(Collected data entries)
_ _ _

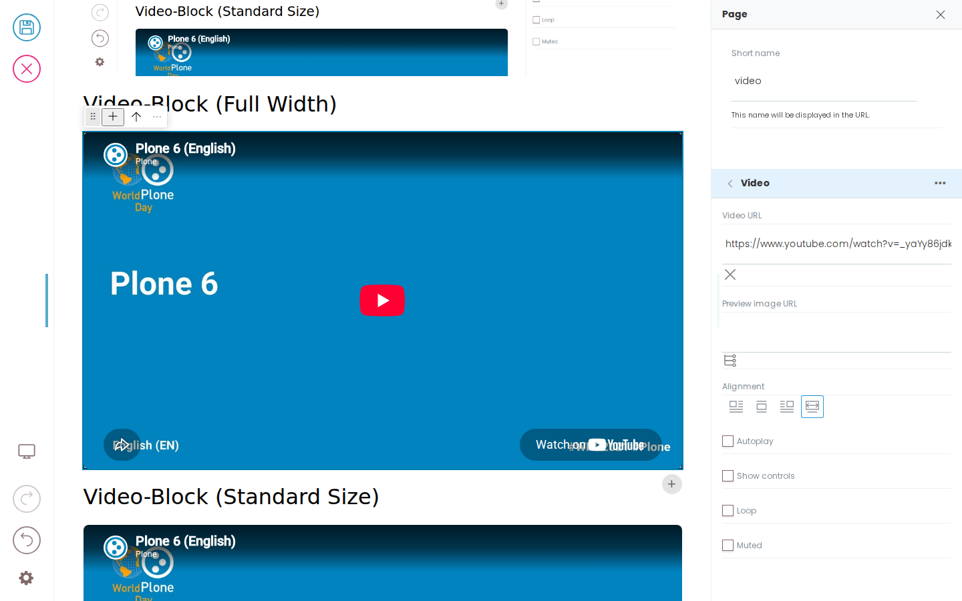Screen dimensions: 962x601
Task: Click the Undo arrow in the left sidebar
Action: [27, 540]
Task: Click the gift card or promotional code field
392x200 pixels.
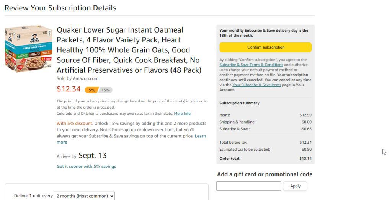Action: pyautogui.click(x=249, y=186)
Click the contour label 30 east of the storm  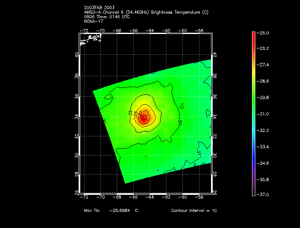pos(180,122)
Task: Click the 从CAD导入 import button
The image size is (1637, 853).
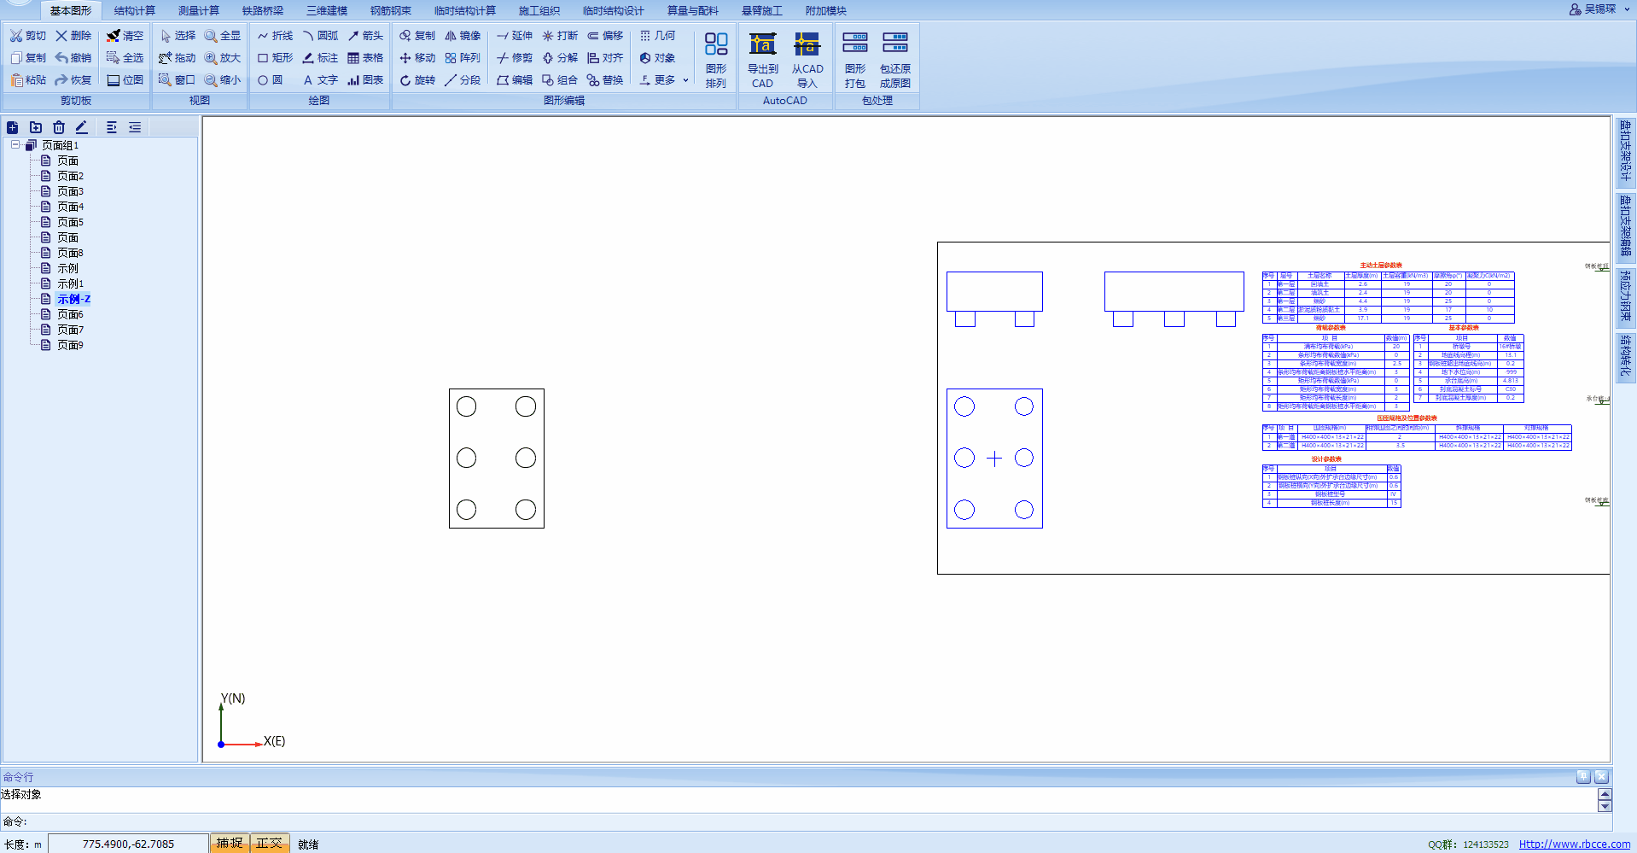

_ _ _

*THE PROBLEM*
An exact copy is needed of the lines running from the one with "Task: Click the 从CAD导入 import button" through the end of the data above, and of those lines only, without pictures.

*EXPECTED ANSWER*
Task: Click the 从CAD导入 import button
The image size is (1637, 853).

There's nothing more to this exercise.